El proceso legislativo en Chile, que se configura en cuatro etapas: presentación, tramitación en el Congreso (dividida entre Cámara de Origen y Cámara Revisora), aprobación y promulgación por parte del Presidente de la República.
1. Iniciativa: Todo proyecto de ley comienza mediante una propuesta formal que puede ser un “mensaje”, si es una iniciativa presidencial, o una “moción”, si es una iniciativa propuesta por parlamentarios.
La mega reforma ingresó como un mensaje presidencial, formato que tiene prioridad en iniciativas que tengan que ver con temas relacionados a los impuestos. Fue presentada por parte del ministro en la comisión de Hacienda de la Cámara de Diputados.
2. Primer Trámite Constitucional: El proyecto puede presentarse a través de la Cámara de Diputados o la del Senado.

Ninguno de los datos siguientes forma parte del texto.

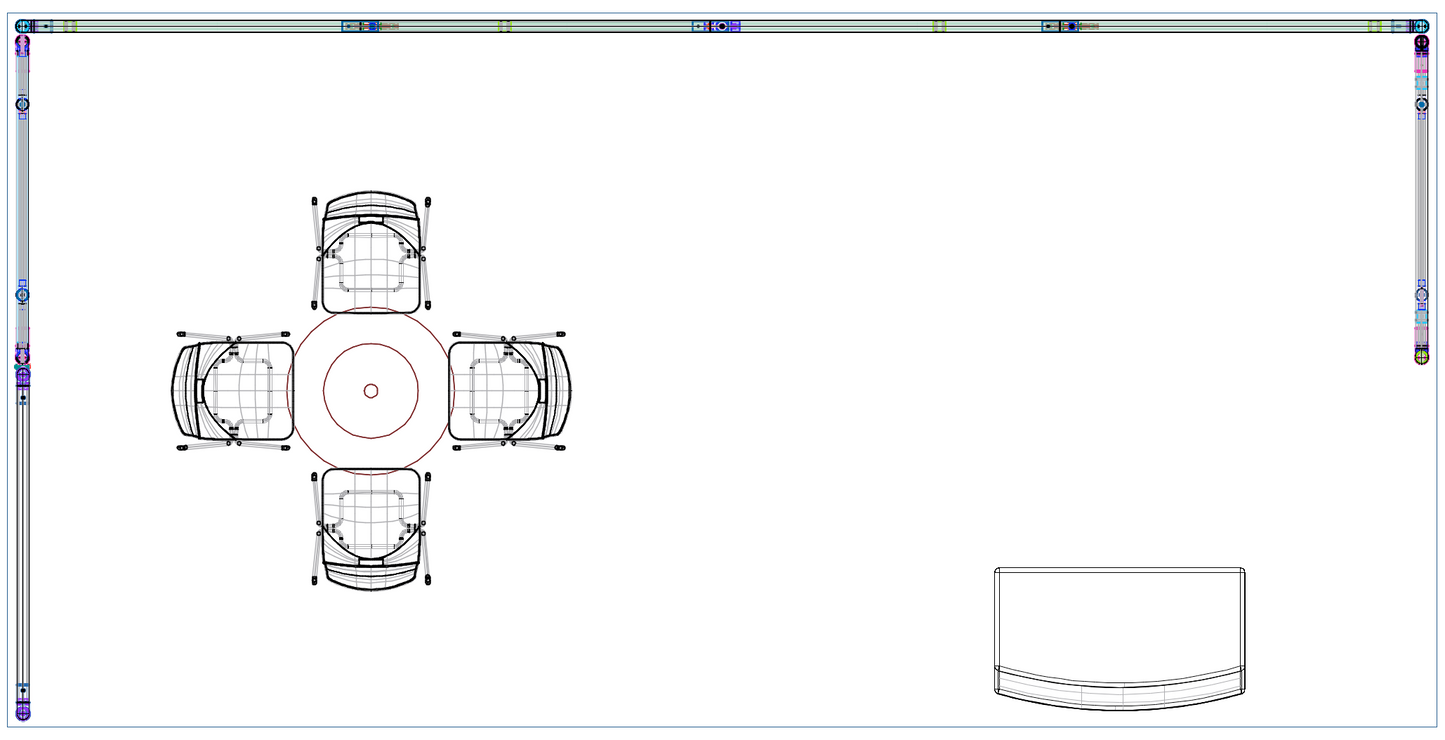1445x740 pixels.
Task: Select the left-most mid connector on the top wall
Action: (360, 26)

Desde esa sala es enviado a una o más comisiones que tengan relación con la temática.
En la comisión, los parlamentarios debaten, reciben expertos, representantes del gobierno, de la sociedad civil, etc., y luego votan “la idea de legislar” o el proyecto en general, emitiendo también un informe. En el siguiente paso, el proyecto vuelve a la sala para votar esa idea de legislar en general. Si se aprueba, volverá a la comisión para realizar modificaciones detalladas (votación en particular), artículo por artículo.

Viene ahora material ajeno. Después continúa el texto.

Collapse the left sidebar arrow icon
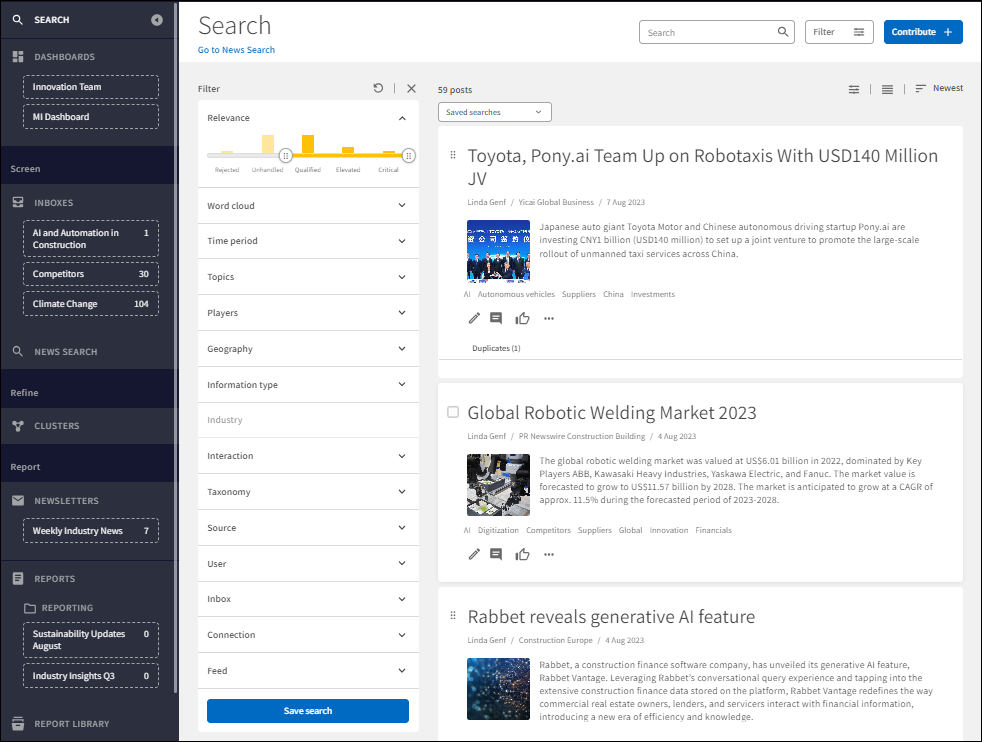This screenshot has height=742, width=982. pos(157,20)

Al final de este recorrido, la Sala vota el texto detallado. Si se rechaza, no puede volver a presentarse dentro del mismo año.
En el caso de la mega reforma, ya se aprobó en general y en particular con modificaciones. Se rechazó el impuesto a los superricos propuesto como medida de contención por parte de la oposición y el SENCE puede respirar tranquilo, porque en una notable votación transversal (partidos de derecha e izquierda) votaron en contra de ese articulado (91 en contra, 60 a favor y 1 abstención).

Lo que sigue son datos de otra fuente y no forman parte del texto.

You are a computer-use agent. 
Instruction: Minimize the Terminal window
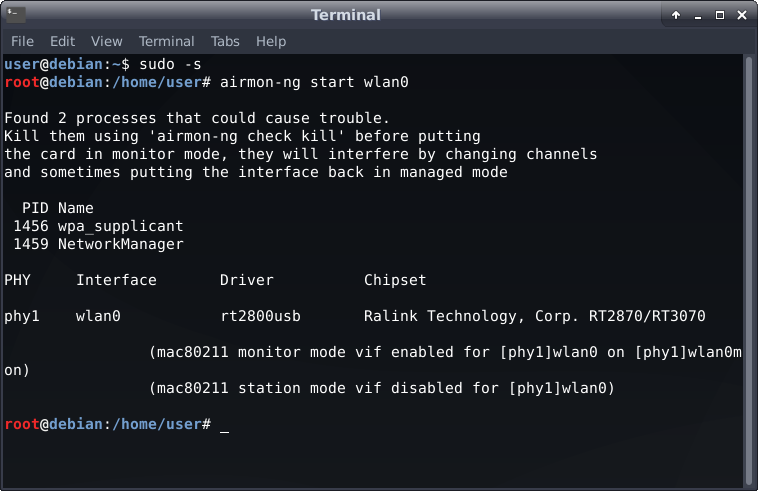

3. Segundo Trámite Constitucional (cámara revisora): El proyecto aprobado pasa a la otra cámara, que actúa como revisora, y repite exactamente el mismo proceso: pasa por comisión, votación en sala en general, y votación en sala en particular.
Aquí pueden ocurrir tres escenarios:
a) aprobación sin cambios: el proyecto queda listo para ser ley
b) aprobación con modificaciones: el proyecto debe volver a la Cámara de Origen para que apruebe o rechace los cambios
c) rechazo total: si la Cámara Revisora rechaza la idea de legislar, el proyecto se archiva. Actualmente la reforma se encuentra en este proceso.
4. Comisión Mixta y Tercer Trámite: Para que la reforma sea ley, debe llegar a este trámite, que indica que, si la cámara de origen rechaza las modificaciones hechas por la cámara revisora, se forma una Comisión Mixta compuesta por igual número de diputados y senadores para llegar a un acuerdo. El acuerdo al que lleguen debe ser ratificado posteriormente por ambas cámaras.
5. Promulgación y Publicación: Una vez que ambas cámaras aprueban el texto final, el proyecto se envía al Presidente de la República, quien tiene la facultad de aprobarlo y promulgarlo o vetarlo. Finalmente, la ley es publicada en el Diario Oficial de Chile, momento en el cual entra en vigencia (salvo que la ley indique otra fecha).
Por un camino paralelo corre la “reserva de constitucionalidad”: de forma autónoma o en mandato por parlamentarios, el Tribunal Constitucional puede rechazar normas o leyes que contravengan la Constitución.
Actualmente la oposición impulsa esta reserva, particularmente en el articulado que establece la invariabilidad tributaria por 25 años, convirtiéndola en una “ley de amarre”, alegando la ilegitimidad que dejaría esta iniciativa para que otros gobiernos puedan hacer modificaciones.